第73期本因坊戦―「明治維新・戊辰150年記念」―"本因坊戦第1局初手を観戦した歌人が詠んだ歌"


 今期本因坊戦は「明治維新・戊辰150年記念」と銘打って開催されている。
 現在も会津と長州には維新をめぐるわだかまりがあるが、本因坊戦を通じて会津と長州の交流を進めるため、対局に合わせた歌人交流が企画された。
 第1局の萩対局に会津の歌人を招き、第5局の会津対局に長州の歌人を招いて、「150年の歴史と碁を詠む」と題し短歌を詠み合うイベントだ。三枝昻之・日本歌人クラブ会長(宮中歌会始選者)ら日本を代表する中央の歌人にも協力いただいた。
 萩では、第1局の初手を観戦後、萩城趾、松陰神社など維新ゆかりの地を吟行し、それぞれ1首ずつ作歌してもらい、22人による歌会が開催。
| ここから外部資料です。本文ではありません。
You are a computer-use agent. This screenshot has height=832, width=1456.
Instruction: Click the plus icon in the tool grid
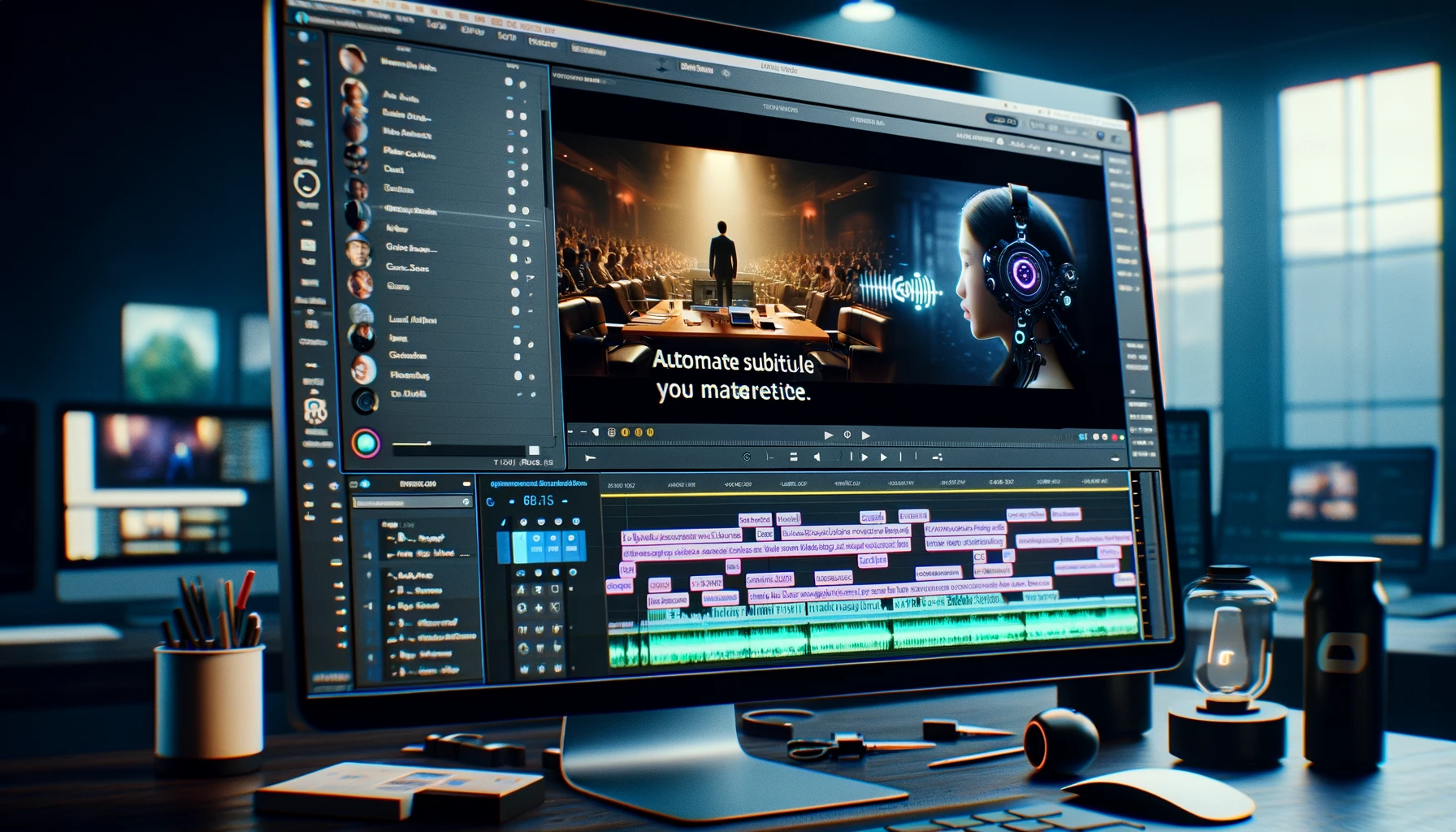539,608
その中で初手観戦を詠んだ歌が3首あったので以下、発表したい。
 なお6月30日と7月1日に会津若松市の東山温泉「今昔亭」で行われる第5局では山口県の歌人が同市を訪れる。

  • 夢を追ふ青年棋士の確信の一手を畏る明倫館に
  • 千手先読み合う前にゆっくりと盤を拭きゆく折目正しさ
  • 本因坊その初手如何に天元に発止と打ちし棋士思ひ出づ
  • ※ 「明倫館」は対局会場の名称で、もともと長州藩の藩校だった建物(その後、小学校になり、建て替えて今は観光の拠点となっている)。